'''
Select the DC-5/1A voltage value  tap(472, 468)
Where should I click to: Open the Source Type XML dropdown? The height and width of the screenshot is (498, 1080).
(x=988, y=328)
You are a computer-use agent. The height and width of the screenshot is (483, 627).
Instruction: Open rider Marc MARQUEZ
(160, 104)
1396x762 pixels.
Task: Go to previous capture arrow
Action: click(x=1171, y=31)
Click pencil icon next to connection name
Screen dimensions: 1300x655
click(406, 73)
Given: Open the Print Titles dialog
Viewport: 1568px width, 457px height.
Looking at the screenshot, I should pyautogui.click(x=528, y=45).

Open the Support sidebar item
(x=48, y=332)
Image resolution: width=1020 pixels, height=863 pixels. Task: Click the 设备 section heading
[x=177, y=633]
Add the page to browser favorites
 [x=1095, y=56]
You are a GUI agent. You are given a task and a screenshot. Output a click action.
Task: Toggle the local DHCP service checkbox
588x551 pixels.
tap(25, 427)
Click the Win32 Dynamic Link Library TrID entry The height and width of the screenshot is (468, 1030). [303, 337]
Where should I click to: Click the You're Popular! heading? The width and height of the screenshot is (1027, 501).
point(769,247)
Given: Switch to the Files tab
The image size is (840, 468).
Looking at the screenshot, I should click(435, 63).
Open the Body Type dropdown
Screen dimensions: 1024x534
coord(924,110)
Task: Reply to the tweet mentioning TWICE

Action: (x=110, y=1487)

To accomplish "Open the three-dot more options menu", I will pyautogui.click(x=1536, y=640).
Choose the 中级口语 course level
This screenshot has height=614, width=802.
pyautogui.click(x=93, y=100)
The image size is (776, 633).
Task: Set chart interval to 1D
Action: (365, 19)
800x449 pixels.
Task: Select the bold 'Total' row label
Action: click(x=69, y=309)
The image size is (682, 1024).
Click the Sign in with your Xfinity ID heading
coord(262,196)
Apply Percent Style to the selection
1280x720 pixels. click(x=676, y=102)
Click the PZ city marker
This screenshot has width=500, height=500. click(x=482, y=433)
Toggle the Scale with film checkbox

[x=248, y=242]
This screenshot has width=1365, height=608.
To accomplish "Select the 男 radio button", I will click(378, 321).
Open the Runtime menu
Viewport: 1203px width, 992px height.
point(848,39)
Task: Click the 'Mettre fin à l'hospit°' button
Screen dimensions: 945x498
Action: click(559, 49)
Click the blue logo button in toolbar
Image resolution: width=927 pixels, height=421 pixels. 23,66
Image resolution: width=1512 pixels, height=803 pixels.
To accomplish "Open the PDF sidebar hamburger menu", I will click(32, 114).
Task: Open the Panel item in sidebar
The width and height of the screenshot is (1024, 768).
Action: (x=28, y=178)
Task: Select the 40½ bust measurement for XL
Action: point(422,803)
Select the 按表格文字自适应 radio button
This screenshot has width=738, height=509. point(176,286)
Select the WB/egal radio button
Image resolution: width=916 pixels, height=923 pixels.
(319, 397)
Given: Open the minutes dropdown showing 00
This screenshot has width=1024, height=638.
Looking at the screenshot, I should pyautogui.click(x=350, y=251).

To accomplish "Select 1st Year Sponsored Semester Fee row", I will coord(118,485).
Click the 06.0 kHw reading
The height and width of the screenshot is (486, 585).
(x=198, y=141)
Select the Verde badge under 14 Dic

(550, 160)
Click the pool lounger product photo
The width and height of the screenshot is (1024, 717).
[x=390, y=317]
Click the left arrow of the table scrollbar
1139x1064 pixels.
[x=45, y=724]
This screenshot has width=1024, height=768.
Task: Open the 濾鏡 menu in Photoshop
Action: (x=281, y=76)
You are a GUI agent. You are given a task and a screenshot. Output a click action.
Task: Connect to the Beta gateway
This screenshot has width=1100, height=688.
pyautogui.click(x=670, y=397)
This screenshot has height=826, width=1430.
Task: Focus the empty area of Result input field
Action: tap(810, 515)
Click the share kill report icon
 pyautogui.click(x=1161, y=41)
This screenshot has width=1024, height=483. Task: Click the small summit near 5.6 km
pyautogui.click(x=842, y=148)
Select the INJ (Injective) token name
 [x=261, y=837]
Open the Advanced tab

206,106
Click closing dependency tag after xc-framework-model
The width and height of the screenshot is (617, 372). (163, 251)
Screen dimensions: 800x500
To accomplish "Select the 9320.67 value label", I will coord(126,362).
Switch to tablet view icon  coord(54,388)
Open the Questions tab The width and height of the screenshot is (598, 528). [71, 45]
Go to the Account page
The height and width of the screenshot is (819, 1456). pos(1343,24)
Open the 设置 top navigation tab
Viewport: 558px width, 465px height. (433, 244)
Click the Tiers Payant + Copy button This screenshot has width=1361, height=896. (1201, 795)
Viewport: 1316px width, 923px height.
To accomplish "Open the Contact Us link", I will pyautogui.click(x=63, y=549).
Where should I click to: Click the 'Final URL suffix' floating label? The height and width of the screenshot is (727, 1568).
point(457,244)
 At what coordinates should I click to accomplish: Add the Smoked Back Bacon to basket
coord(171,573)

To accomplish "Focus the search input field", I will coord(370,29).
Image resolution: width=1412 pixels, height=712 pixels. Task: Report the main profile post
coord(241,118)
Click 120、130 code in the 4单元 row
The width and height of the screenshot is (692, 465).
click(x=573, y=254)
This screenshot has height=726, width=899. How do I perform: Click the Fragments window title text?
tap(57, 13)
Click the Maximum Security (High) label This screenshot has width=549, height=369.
'''
## Directions for this task
Set down exactly what runs from the line with "At what coordinates" to the last line of the data above, including both of those lines and no others.

## Output for this exercise
 At what coordinates should I click to accomplish: Add the Smoked Back Bacon to basket
coord(171,573)

To accomplish "Focus the search input field", I will coord(370,29).
Image resolution: width=1412 pixels, height=712 pixels. Task: Report the main profile post
coord(241,118)
Click 120、130 code in the 4单元 row
The width and height of the screenshot is (692, 465).
click(x=573, y=254)
This screenshot has height=726, width=899. How do I perform: Click the Fragments window title text?
tap(57, 13)
Click the Maximum Security (High) label This screenshot has width=549, height=369.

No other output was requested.